Friday, July 11, 2008

Aboriginal Art and Spirituality

'Allo and good day... greetings from lovely Sydney, Australia! It's hard to believe we're finally here, home of the 2000 Olympics, the great Opera House, and the Harbour Bridge. We have yet to see any kangaroos or koalas outside of souvenir shops and postcards, but we've still managed to experience authentic Australian culture!

One of the best experiences I've had this week, besides sharing in a great love of SERVICE and ART, is to learn about the Aboriginal culture. There are many tribes throughout the nation of Australia, and we were lucky enough to be in Melbourne during NAIDOC Week. NAIDOC (National Aboriginal Islander Day Observance Committee) was created to recognize the unjustice done to the Aboriginal people by the English/Australian government (very similar to the Native American situation in the United States) and to celebrate the culture of those indigenous people.
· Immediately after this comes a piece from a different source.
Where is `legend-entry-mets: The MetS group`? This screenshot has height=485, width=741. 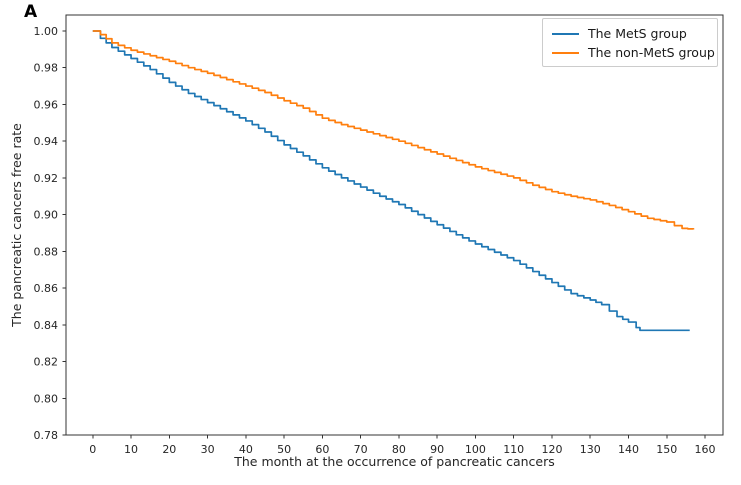 legend-entry-mets: The MetS group is located at coordinates (630, 34).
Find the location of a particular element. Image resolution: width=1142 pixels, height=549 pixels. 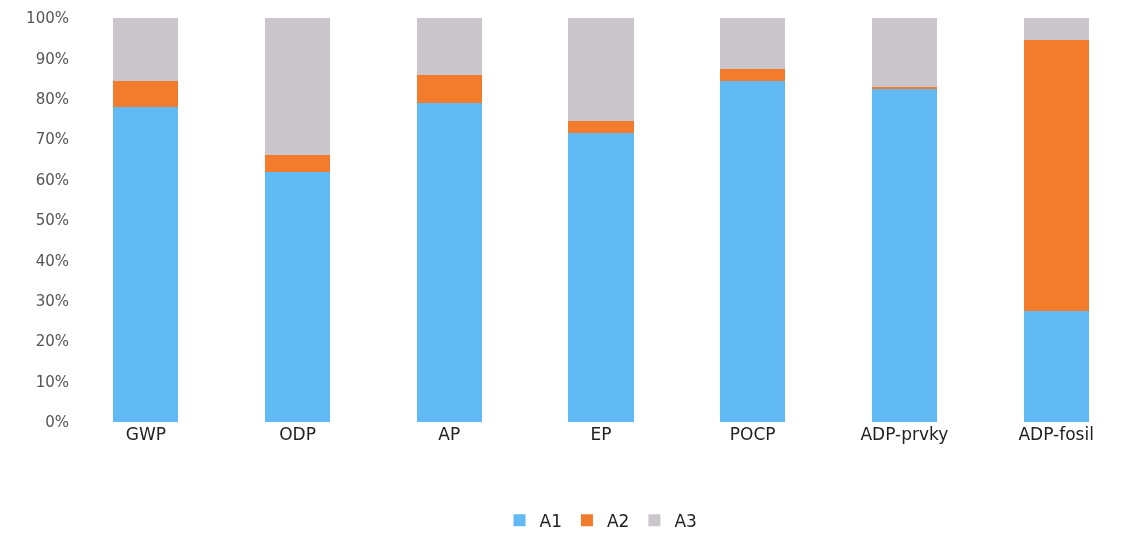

During the week, we experienced this culture in a variety of ways. On Wednesday, Group B went to the NGV (National Gallery of Victoria) and saw a variety of authentic Australia paintings, including a large collection of modern representations and reproductions of Aboriginal patterns, themes, and history. We also went to the Royal Botanic Gardens, where they held a 2-hour festivity celebrating Aboriginal heritage. We participated in a smoke circle, authentic music by Aboriginal artists and instruments, ate traditional food, got our faces painted with some of their symbols and signs, and painted pictures with ochre that we made ourselves with clay and water.

On Thursday, many of us also visited the Aboriginal Cultural Center downtown. They had traditional food, music, and dancing as well as a permanent exhibit that shared their long and tumultuous history and 2 separate art exhibits by modern indigenous artists.

All in all, the relationship with the earth and the connection between their spirituality and their art were very profound and inspirational to myself and many members of our group. So much so that our Experiment Group's banner (which will be on display at this weekend's Ignatian Gathering) has many elements of Aboriginal art.